• WHAT YOU SHOULD DO:
Which lines of the records contain the word "will"? Copy each one.

• RAW DATA:
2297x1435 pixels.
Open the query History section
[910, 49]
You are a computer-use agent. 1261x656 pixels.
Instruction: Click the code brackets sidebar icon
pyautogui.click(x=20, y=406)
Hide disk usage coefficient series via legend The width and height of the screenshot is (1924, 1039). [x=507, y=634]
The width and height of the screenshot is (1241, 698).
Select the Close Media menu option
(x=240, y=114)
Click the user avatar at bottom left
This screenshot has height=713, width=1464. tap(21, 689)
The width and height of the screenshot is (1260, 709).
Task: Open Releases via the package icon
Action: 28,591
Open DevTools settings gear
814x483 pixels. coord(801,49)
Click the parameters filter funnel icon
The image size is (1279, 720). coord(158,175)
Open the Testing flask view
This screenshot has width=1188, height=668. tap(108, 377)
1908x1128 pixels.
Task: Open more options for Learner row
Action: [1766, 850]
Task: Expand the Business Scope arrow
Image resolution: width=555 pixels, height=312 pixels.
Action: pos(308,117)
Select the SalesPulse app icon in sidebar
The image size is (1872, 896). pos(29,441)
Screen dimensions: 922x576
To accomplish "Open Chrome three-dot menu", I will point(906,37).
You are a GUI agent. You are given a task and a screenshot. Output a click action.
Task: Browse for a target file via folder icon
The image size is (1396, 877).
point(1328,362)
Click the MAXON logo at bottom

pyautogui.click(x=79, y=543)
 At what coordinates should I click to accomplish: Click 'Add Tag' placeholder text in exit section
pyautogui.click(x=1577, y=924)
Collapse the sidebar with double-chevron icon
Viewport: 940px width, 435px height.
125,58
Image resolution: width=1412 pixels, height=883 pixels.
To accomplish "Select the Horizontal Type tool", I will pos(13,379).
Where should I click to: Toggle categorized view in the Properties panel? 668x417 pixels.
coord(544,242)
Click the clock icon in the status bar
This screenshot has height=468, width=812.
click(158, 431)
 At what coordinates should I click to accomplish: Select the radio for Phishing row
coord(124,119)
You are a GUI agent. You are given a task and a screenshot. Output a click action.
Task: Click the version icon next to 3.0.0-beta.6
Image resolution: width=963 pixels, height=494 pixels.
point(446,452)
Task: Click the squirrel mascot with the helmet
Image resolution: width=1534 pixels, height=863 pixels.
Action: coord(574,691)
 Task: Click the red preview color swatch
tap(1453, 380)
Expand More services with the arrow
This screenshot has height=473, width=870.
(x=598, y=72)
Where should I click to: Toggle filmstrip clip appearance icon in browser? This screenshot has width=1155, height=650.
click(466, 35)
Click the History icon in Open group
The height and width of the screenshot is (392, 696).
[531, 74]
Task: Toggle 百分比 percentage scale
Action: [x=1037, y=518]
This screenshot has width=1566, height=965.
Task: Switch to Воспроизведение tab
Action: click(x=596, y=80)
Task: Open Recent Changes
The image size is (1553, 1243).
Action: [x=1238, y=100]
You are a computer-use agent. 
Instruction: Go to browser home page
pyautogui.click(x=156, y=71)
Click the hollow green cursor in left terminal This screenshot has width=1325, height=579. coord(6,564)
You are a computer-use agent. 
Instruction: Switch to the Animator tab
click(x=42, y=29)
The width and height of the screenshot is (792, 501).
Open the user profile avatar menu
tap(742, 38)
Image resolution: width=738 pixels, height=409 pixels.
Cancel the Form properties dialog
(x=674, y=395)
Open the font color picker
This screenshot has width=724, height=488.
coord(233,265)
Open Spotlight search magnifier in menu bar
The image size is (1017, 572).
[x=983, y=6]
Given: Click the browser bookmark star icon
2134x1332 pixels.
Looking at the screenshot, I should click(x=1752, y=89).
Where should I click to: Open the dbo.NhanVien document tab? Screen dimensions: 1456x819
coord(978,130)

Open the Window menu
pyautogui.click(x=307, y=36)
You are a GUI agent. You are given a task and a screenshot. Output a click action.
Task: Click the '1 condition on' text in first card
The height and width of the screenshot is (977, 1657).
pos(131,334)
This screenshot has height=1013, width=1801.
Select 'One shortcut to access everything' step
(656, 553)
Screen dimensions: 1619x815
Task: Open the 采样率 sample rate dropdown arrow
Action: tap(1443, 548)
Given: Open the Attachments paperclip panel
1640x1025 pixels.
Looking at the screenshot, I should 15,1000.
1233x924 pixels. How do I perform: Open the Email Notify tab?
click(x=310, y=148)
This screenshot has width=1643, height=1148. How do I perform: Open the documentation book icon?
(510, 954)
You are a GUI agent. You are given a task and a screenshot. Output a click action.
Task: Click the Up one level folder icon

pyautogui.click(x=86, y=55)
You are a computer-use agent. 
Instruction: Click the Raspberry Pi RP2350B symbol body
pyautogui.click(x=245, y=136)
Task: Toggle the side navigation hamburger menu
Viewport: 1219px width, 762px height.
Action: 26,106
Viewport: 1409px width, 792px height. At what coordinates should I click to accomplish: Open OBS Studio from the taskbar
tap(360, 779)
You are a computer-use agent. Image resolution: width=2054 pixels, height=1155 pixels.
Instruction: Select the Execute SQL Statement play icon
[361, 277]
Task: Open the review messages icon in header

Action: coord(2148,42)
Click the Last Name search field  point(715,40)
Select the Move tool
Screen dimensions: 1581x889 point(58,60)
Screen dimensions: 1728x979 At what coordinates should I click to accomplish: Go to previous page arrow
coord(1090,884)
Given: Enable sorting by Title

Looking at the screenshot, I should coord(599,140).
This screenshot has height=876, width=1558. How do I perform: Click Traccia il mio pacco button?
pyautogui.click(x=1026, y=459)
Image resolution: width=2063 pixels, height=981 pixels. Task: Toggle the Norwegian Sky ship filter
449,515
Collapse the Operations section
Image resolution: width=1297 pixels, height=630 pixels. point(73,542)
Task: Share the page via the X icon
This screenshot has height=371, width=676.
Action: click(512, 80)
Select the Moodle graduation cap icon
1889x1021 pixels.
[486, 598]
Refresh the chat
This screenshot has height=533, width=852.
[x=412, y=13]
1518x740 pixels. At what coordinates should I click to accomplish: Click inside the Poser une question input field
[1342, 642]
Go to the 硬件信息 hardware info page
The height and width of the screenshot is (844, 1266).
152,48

• ANSWER SECTION:
To accomplish "Open Chrome three-dot menu", I will point(906,37).
To accomplish "Select the Horizontal Type tool", I will pos(13,379).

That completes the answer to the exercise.